Jonny Wilkinson. Photo credit: adifansnet
Jonny Wilkinson has retired from England international duty at the age of 32. He quits the international scene having earning a whopping 91 caps and as England’s all-time leading scorer with 1,179 points. But it is for one fleeting moment he will be forever remembered for – his winning drop-goal 17 seconds from the end of extra-time in the 2003 World Cup final versus hosts Australia.
“Like so very few things in life, it (the drop-goal) was perfect”, remembered Simon Barnes of The Times (£). “A few weeks later I was on an open-topped bus following the team and a lovely girl held up a placard saying: ‘I won’t have sex unless it’s with Jonny.’”
Although plagued by a string of serious injuries since 2003, fly-half Wilkinson’s career has been mightily impressive by any standards. The back, who will continue to ply his trade for French club side Toulon, is second on the all-time list with 1,246 Test points, placing him just behind New Zealand’s Dan Carter. His total of 277 points at World Cups is 50 more than any other player.
“It fills me with great sadness, but I know I have been blessed in so many ways to have experienced what I have with the England rugby team”, Wilkinson told his official website. “I never ever believed that I would be able to give up on this dream which has driven me to live, breathe, love and embrace the game of rugby from the earliest days that I can remember.”
England’s Stoical hero. Paul Hayward of The Daily Telegraph argued that Wilkinson “was English sport as it likes to imagine itself: intrepid, handsome, physically indomitable and blessed with grace under pressure.” Hayward said that Wilkinson’s “suffering only amplified our sense of him as a man who had poured his life into a brutal game for our entertainment.” “He was a leader, a fighter, a Stoic, a professor of self-sacrifice”, praised Hayward, who said the career-defining dropped goal “telescopes a fine career into a single image but it still tells the story. Placed in a moment of hellish pressure, he was composed, unbreakable. And as he wheeled away we saw him in a state he seldom inhabited but which he deserved that day. A state of infinite pleasure, which the whole country shared.”
Lewis Moody, who played alongside Wilkinson in the World Cup-winning team and announced his own retirement from England duty in October, told the BBC: “I’m humbled to have played alongside him. I’m saddened but his contribution over the years, his work ethic, professionalism and commitment, has been immense. He put everything into what he did. It was incredible to watch him train and perform.”
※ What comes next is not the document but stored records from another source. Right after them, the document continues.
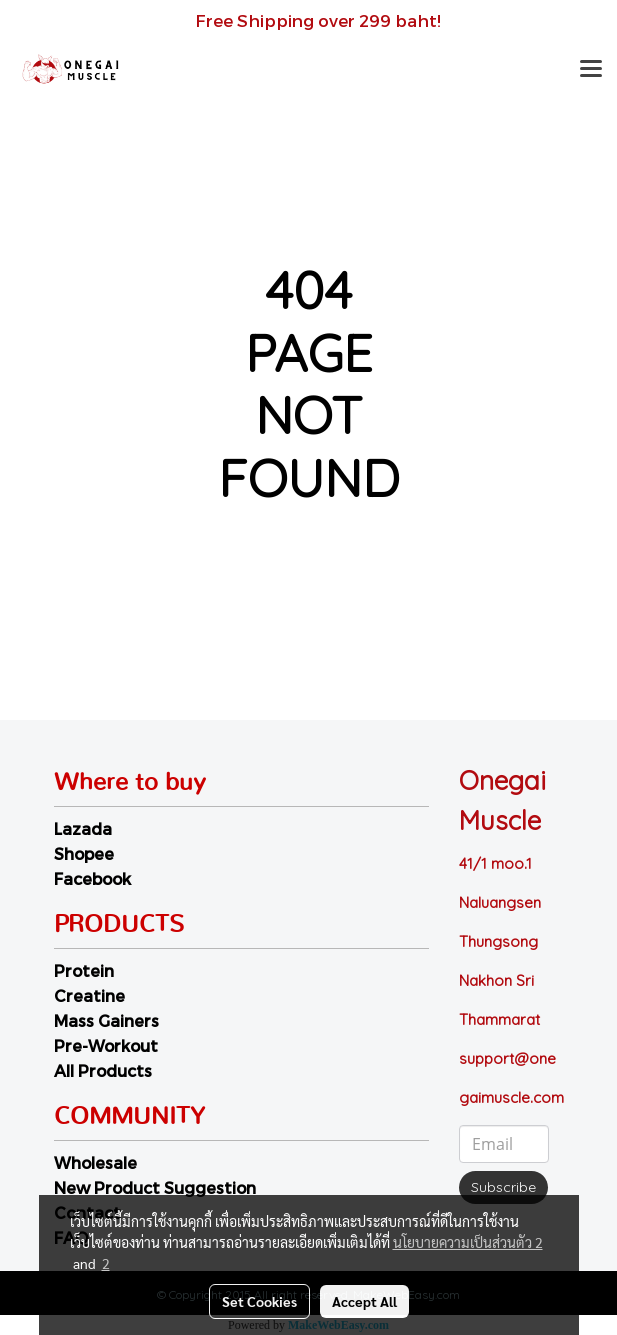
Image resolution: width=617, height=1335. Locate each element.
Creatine (89, 995)
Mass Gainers (106, 1020)
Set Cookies (259, 1301)
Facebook (92, 878)
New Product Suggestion (155, 1187)
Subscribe (503, 1187)
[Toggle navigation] (591, 70)
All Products (103, 1070)
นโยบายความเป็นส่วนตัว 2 (468, 1242)
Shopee (84, 853)
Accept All (364, 1301)
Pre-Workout (106, 1045)
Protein (84, 970)
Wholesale (95, 1162)
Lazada (83, 828)
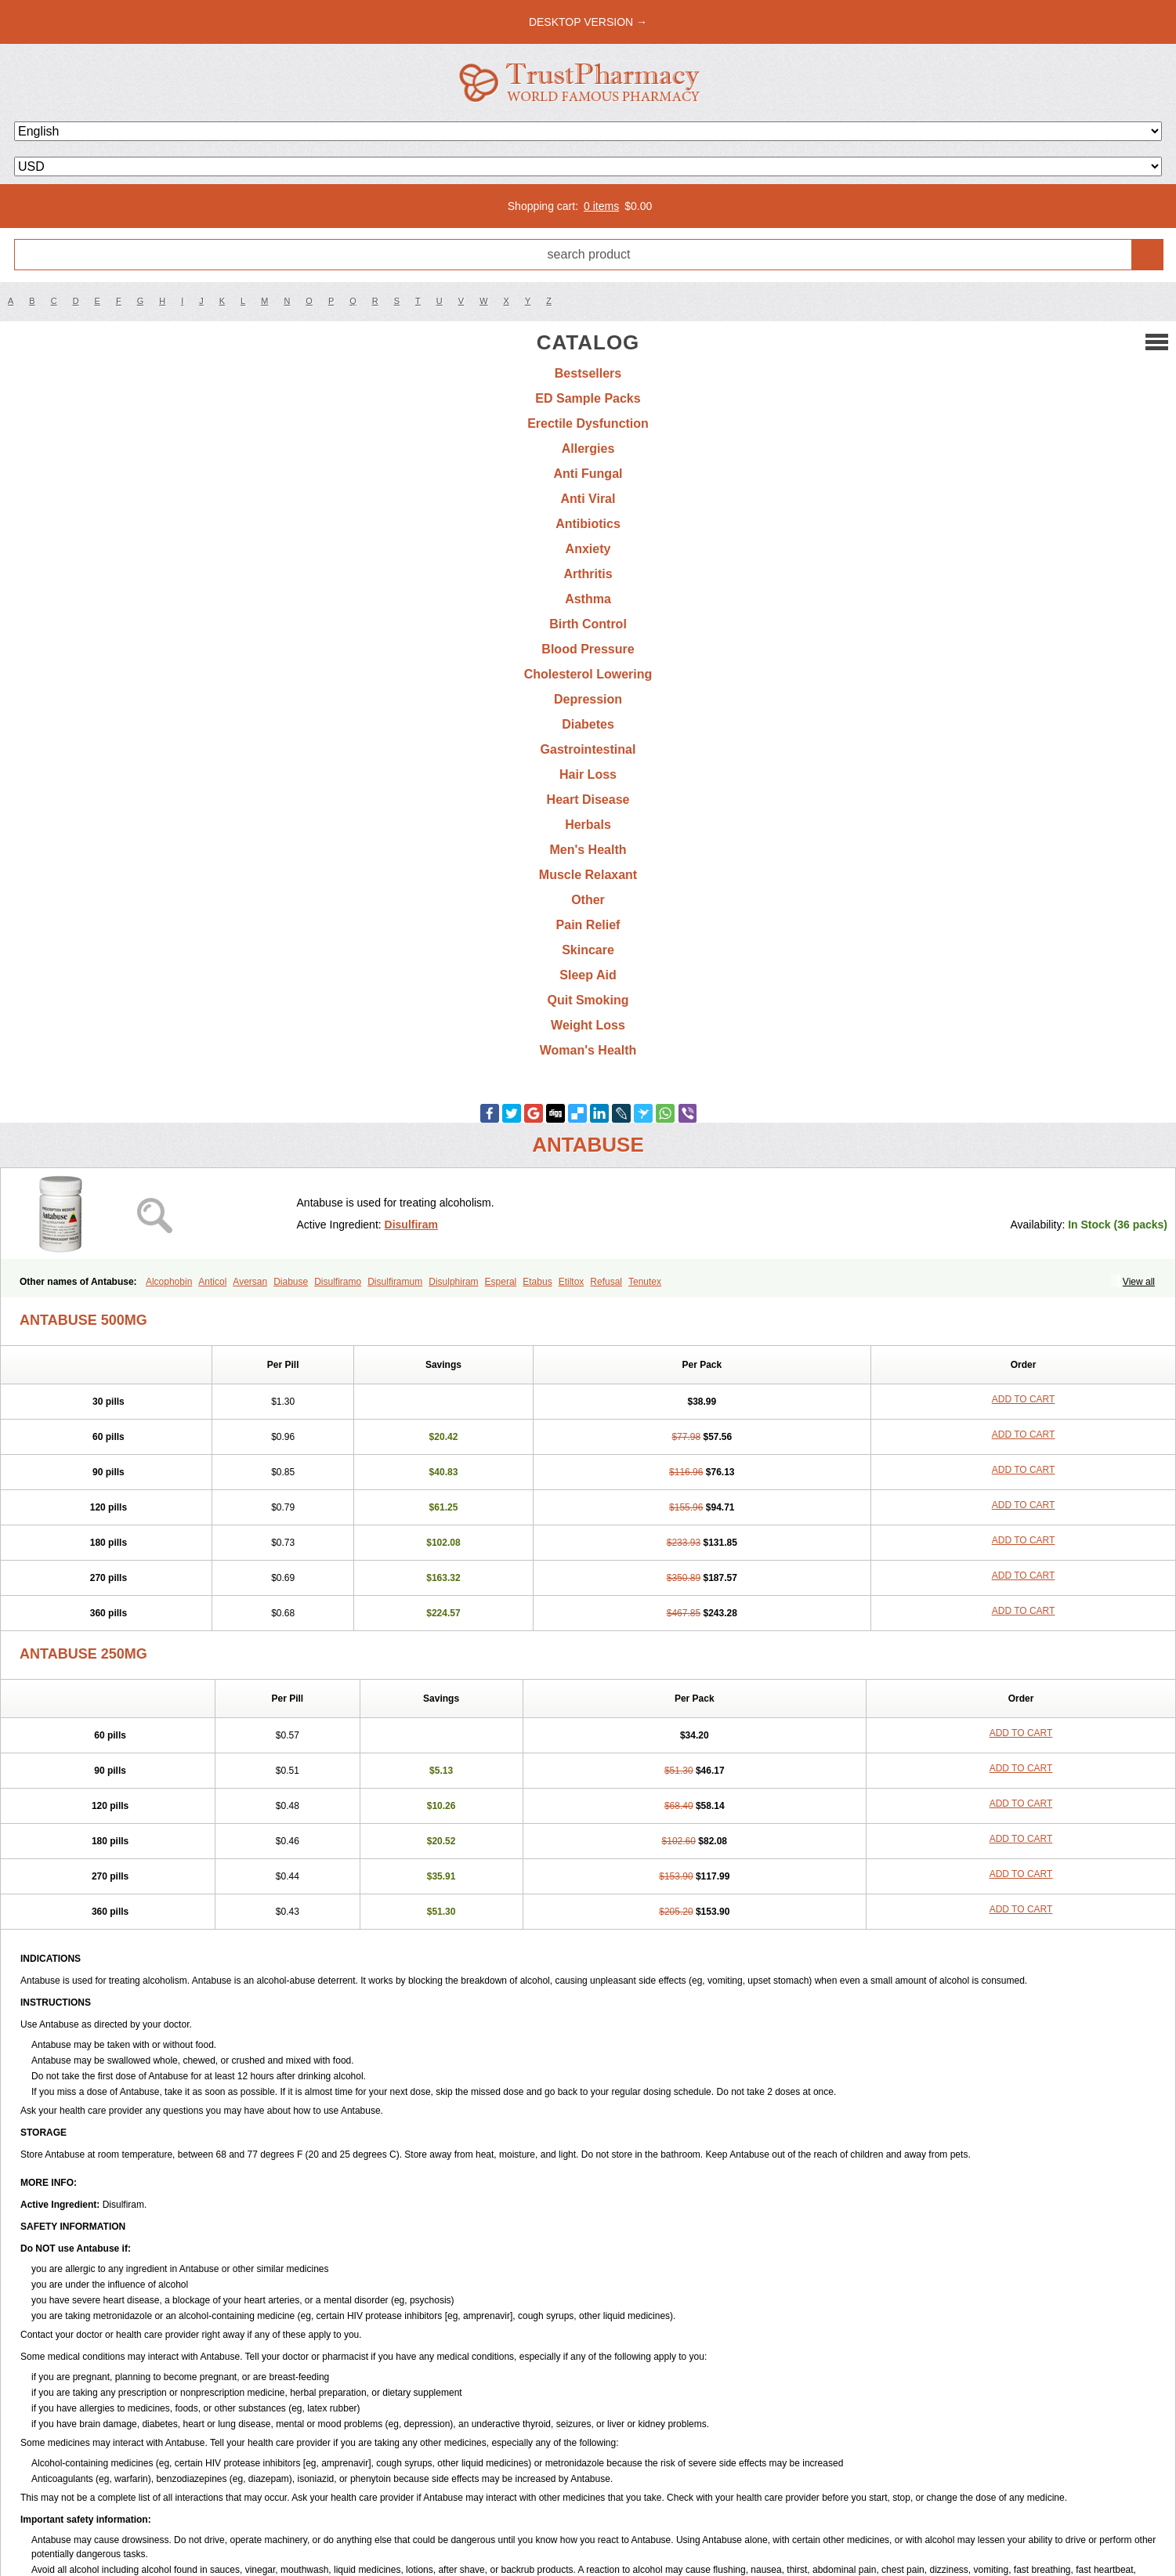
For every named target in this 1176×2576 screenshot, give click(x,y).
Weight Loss (588, 1025)
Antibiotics (588, 523)
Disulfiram (411, 1224)
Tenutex (644, 1281)
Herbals (588, 824)
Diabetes (588, 724)
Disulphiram (453, 1281)
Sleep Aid (587, 975)
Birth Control (588, 624)
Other (588, 899)
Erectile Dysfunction (588, 423)
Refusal (606, 1281)
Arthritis (587, 574)
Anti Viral (588, 498)
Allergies (588, 448)
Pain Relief (588, 925)
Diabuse (290, 1281)
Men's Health (587, 849)
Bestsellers (588, 373)
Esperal (501, 1281)
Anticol (212, 1281)
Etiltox (571, 1281)
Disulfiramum (394, 1281)
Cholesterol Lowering (588, 674)
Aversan (250, 1281)
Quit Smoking (588, 1000)
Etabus (537, 1281)
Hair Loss (588, 774)
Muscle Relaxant (588, 874)
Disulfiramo (337, 1281)
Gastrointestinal (588, 749)
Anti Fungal (588, 473)
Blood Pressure (587, 649)
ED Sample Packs (587, 398)
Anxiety (588, 548)
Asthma (588, 599)
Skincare (588, 950)
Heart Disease (588, 799)
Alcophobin (169, 1281)
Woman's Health (588, 1050)
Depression (588, 699)
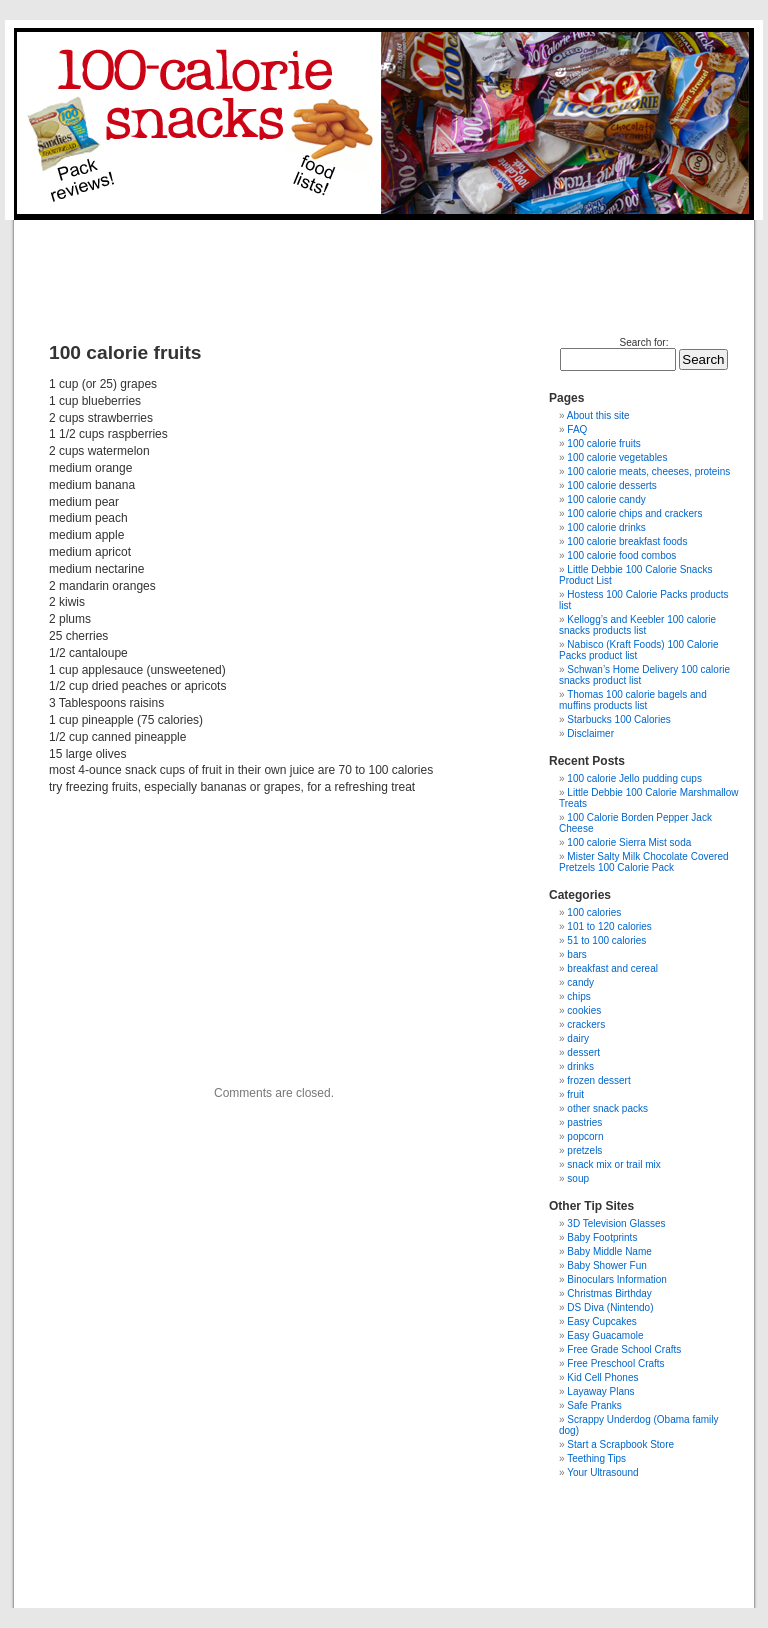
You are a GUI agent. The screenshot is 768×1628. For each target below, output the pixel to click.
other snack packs (607, 1108)
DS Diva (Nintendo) (610, 1307)
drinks (580, 1066)
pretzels (584, 1150)
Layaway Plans (600, 1391)
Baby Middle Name (609, 1251)
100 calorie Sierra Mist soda (629, 842)
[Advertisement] (382, 265)
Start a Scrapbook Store (620, 1444)
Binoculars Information (617, 1279)
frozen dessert (598, 1080)
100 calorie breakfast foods (627, 541)
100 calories (594, 912)
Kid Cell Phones (602, 1377)
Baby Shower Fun (607, 1265)
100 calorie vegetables (617, 457)
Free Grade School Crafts (624, 1349)
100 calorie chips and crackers (634, 513)
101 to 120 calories (609, 926)
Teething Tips (596, 1458)
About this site (598, 415)
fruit (575, 1094)
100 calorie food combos (621, 555)
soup (578, 1178)
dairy (578, 1038)
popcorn (585, 1136)
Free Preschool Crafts (615, 1363)
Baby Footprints (602, 1237)
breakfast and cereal (612, 968)
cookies (584, 1010)
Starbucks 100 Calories (618, 719)
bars (576, 954)
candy (580, 982)
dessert (583, 1052)
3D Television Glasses (616, 1223)
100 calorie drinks (606, 527)
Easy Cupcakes (601, 1321)
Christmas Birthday (609, 1293)
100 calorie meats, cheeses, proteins (648, 471)
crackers (586, 1024)
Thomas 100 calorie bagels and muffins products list (633, 700)
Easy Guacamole (605, 1335)
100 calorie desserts (612, 485)
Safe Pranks (594, 1405)
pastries (584, 1122)
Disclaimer (590, 733)
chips (578, 996)
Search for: (644, 342)
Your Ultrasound (602, 1472)
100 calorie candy (606, 499)
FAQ (577, 429)
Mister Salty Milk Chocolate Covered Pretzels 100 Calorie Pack (644, 862)
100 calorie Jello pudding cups (634, 778)
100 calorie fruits (603, 443)
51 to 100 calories (606, 940)
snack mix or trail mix (613, 1164)
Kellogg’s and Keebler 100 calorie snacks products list (637, 625)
Wilkinson the berserker. At The Times (£), Simon Barnes said that Wilkinson “got his kicks from teamwork, not stardom or revelry.” Turning to the drop-goal, Barnes insisted that “if there had only been that one moment, it would have been enough. But there was far more. For a start, that was was only part of Jonny’s finest hour, at the heart of the finest England rugby team the world has ever seen, and to judge from the present mess, ever will see.” Barnes reminded that although Wilkinson will be remembered most for his insanely accurate kicking game he had it all: “In American football, kickers come to the field only to kick. Jonny passed and ran and was tackled and all that sort of stuff. And then he tackled. He tackled with the fury of a berserker and the accuracy of a rat-trap. He cut people in half, got up, stepped from fury to calm in the space of a breath and kicked another goal: a long, easy parabola, an easy sense of inevitability.” Barnes concluded that “Jonny has been the best player to play for England in any of the leading ball games this century. He has been brilliant, he has been the rock on which success was built, he has won the biggest prize of all and done so with style and grace and elegance.”